Welnu, nu dan de Vader consequent geweest is in het uitbreiden van de ééne grondgedachte over het gànsche leven, kan het kind, dat door het geloof weer ziet, wat Vader doet, en hoort, wat Vader spreekt, op zijn beurt óók consequent zijn. Nu kan dat kind dan óók van zijn kant zegge: zoo vaak God over het kleine spreekt, wijst Hij daarin ons op Zijn immer gróóte ééne wet, die óók voor het groote geldt. Zorgt God voor de ossen? Ja zeker, maar àls Hij het doet, dan gaat het in dieperen zin óók om de menschen. Zijn menschen, óók Zijn apostelen. En zoo komt Paulus tot de conclusie, dat, als het er op aankomt, reeds die oude verbondsverordening, dat in den verbondskring voor het stomme beest het loon in het werk gegeven zijn moet, de gemeente den duren plicht oplegt, om dan ook den |357b| apostel, die haar het Woord bedient, en zwaar voor haar te zwoegen heeft, een ruim en voldoende loon te geven. Dát is de consequentie van het kind, den Vader-zegger.

En let nu op, hoe prachtig hier de tegenstelling loopt tusschen de inconsequentie van den vaderlooze en de consequentie van den Vader-zegger. De luie knecht uit de bekende gelijkenis van de talenten kende God alleen als despoot. Hij had dus op eigen standpunt moeten wèrken, moeten slàven, moeten zwóegen, en niets voor zich begeeren. Maar hij kon dat niet, want zijn „leer” maakt zorgelooze en goddelooze menschen. En daarom komt hij juist tot de tegengestelde houding: hij geniet voor zich, hij plukt den dag, en wentelt lui zich in den zonneschijn. Dát was inconsequentie. Maar Paulus, wetende, dat hij van de gemeente eischen màg het volle tractement, hij laat dien eisch op het oogenblik toch liggen. Hij werkt zelf met de handen om een stuk brood, en vraagt geen tractement. Hij zegt alleen maar, dat hij het desverlangd móét hebben.

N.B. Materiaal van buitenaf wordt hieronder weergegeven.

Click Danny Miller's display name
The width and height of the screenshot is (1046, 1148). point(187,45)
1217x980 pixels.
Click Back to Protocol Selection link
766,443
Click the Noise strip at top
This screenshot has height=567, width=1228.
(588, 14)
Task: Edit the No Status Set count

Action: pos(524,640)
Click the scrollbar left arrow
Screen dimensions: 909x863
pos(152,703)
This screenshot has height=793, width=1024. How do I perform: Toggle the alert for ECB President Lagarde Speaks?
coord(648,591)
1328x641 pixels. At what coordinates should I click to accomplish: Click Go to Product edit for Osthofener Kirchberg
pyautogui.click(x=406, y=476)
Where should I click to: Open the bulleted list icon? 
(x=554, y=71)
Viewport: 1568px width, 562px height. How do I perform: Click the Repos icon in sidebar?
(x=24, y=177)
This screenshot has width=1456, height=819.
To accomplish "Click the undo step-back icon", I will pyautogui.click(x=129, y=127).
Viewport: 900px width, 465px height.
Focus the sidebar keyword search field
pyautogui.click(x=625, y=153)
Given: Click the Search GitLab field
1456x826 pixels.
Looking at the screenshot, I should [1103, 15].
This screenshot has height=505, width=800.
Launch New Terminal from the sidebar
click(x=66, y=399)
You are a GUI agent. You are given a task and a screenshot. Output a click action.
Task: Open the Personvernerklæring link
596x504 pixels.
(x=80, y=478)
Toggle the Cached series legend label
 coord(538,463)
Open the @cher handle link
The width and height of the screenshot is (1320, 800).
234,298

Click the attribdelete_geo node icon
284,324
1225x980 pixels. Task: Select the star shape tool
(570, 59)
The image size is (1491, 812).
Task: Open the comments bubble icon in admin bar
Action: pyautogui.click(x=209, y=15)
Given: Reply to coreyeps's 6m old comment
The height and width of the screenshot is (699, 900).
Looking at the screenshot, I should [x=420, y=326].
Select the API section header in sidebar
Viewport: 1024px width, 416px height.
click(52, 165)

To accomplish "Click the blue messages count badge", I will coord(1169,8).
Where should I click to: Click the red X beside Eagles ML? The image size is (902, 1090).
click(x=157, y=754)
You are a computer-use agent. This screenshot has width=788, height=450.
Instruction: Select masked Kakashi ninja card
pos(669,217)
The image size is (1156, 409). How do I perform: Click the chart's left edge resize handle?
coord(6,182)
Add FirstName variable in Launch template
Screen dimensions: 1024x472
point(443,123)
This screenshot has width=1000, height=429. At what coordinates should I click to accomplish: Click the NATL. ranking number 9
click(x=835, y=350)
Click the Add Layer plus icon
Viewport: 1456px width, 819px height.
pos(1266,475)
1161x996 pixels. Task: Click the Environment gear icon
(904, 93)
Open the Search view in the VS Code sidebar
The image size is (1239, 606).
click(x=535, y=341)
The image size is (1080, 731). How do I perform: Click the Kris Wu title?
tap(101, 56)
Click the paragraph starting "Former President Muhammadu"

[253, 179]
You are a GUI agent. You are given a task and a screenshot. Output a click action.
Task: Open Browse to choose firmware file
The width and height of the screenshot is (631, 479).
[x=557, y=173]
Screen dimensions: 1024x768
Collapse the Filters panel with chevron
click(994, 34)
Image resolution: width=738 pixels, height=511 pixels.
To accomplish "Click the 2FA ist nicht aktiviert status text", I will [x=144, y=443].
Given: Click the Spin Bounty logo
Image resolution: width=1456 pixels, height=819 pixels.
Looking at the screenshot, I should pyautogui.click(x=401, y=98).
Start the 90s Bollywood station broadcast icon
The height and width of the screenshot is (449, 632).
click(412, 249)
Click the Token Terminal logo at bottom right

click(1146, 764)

Is dat inconsequent? Men zou het zeggen; maar het is zoo niet. Want Paulus weet, dat de gemeenten nog in opkomst zijn, dat zij vervolgd worden, dat zijn, werk nog maar zendingswerk is; en daarom wil hij liever zelf de grootste zwoeger zijn, wijl voor dien groote in de consequeutie dat zwoegen zelf met het loon is vereenzelvigd. Wie „Vader” zeggen kan, die wordt de zwoeger; want het is onmogelijk, dat wie Christus door een levend geloof is ingelijfd, niet zou voortbrengen vruchten der dankbaarheid. Dàt is de consequentie van den Vader-zegger. De eenheid van den arbeid en het loon breidt voor zijn oog zich uit in het kleinste ónder hem, in het hoogste bóven hem, en in het innerlijkste in hem: zijn eigen hart.


K. S.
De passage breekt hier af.